The body is identical across the first three — it just awaits and returns the unwrapped value. Only the emitted wrapper changes, and the call site never does: awaiting any of them unwraps to T. So suspension stays uncolored, while the shape that crosses the boundary is a one-token, function-site choice. Omit the machinery and you get the uncolored ValueTask default; name it when an interop boundary demands a particular shape.

-> void is the one with a sharp edge: async-void is fire-and-forget, so an unobserved exception escapes to the synchronization context — reach for it only for event handlers.

A function returning IAsyncEnumerable<T> whose body yields is an async stream — it can interleave yield (produce the next element) and await (suspend), and is consumed with await foreach:

func quotes(symbols: List<string>) -> IAsyncEnumerable<Quote> {
for s in symbols {
let q = await fetchQuote(s) // suspend
yield q // produce
}
}
func report() {
await foreach q in quotes(["AAPL", "MSFT"]) {
log("{q.symbol}: {q.price}")
}
}

(The stream is channel-backed — the producer runs one element ahead with backpressure — so it behaves like a pull-iterator without being a pure lazy one.)

The whole BCL async surface is directly callable too — await Task.Delay(1), Task.Run(...), handing a CancellationToken to an API, consuming any IAsyncEnumerable<T> — no ceremony.

Browse async examples →

async let starts its initializer concurrently at the declaration; the first time you reference the binding, it’s awaited. Swift-style structured fan-out, written against the unwrapped type.

async let aapl = fetchQuote("AAPL")
async let msft = fetchQuote("MSFT")
log("got {aapl.symbol}") // both fetches ran in parallel; awaits here
log("got {msft.symbol}")

spawn { ... } runs a block as a job and hands back a Job handle:

let job = spawn {
for event in ch {
process(event)
}
}
job.Wait()

task func is the function-shaped version — calling it is a spawn, returning a Job / Job<T>:

task func produce() -> int { return 42 }
let job = produce()
let n = job.Wait() // 42

Shared state crosses a spawn boundary through channels, not captured vars (capturing a mutable var across the boundary is an error — let captures are fine).
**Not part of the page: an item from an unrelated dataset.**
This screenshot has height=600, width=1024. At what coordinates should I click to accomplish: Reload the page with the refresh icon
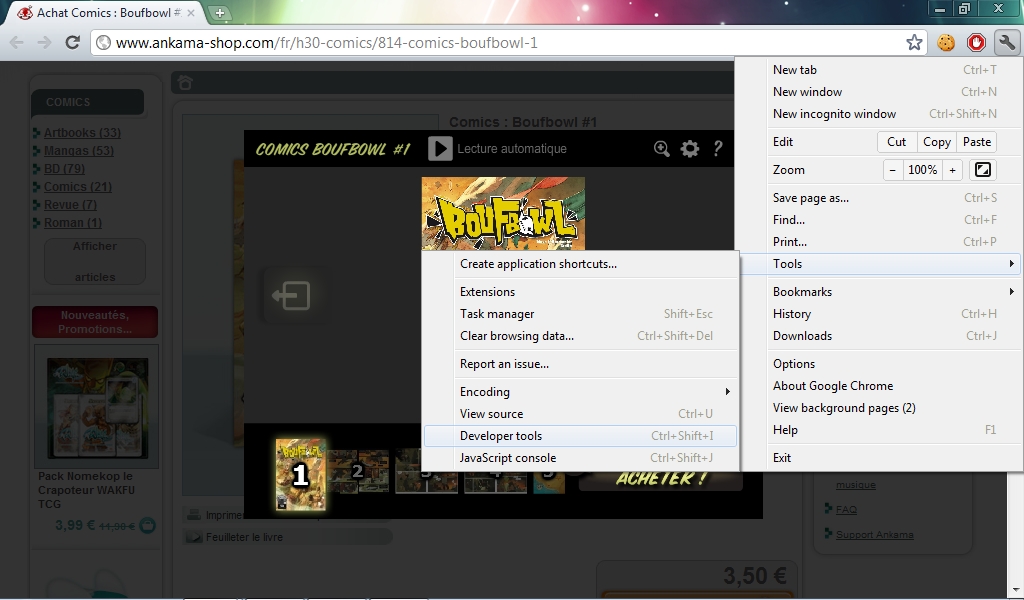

Typed, Go-style channels, backed by System.Threading.Channels:

let ch = chan<int>(4) // bounded, capacity 4
let unbounded = chan<string>()
let producer = spawn {
defer { ch.Close() } // close on the way out, however the block exits
ch.Send(1)
ch.Send(2)
ch.Send(3)
}
var total = 0
for v in ch { // drains until the channel closes
total += v
}

Wait on several channel operations at once (Go’s select):

select {
.recv(msg, requests) { handle(msg) }
.send(reply, responses) { /* fires when responses has capacity */ }
.timeout(500) { /* nothing was ready within 500ms */ }
default { /* non-blocking: taken if nothing else is ready */ }
}

If any recv/send arm is ready, one fires (with a fairness shuffle); without default, the select blocks until something completes or a .timeout elapses.

TaskScope owns its child tasks and channels, propagates cancellation in and out, and won’t exit until every child has finished — so you don’t leak tasks or forget to close a channel:

TaskScope.RunAsync(async scope => {
let ch = scope.Chan<int>(8) // auto-completed when the scope exits
scope.Spawn(ct => produce(ch, ct)) // a child exception cancels siblings and rethrows
scope.Defer(() => cleanup())
})

Inside a spawn body, the job’s cancellation token is threaded into select and channel iteration automatically, so a cancelled task unwinds in bounded time instead of hanging.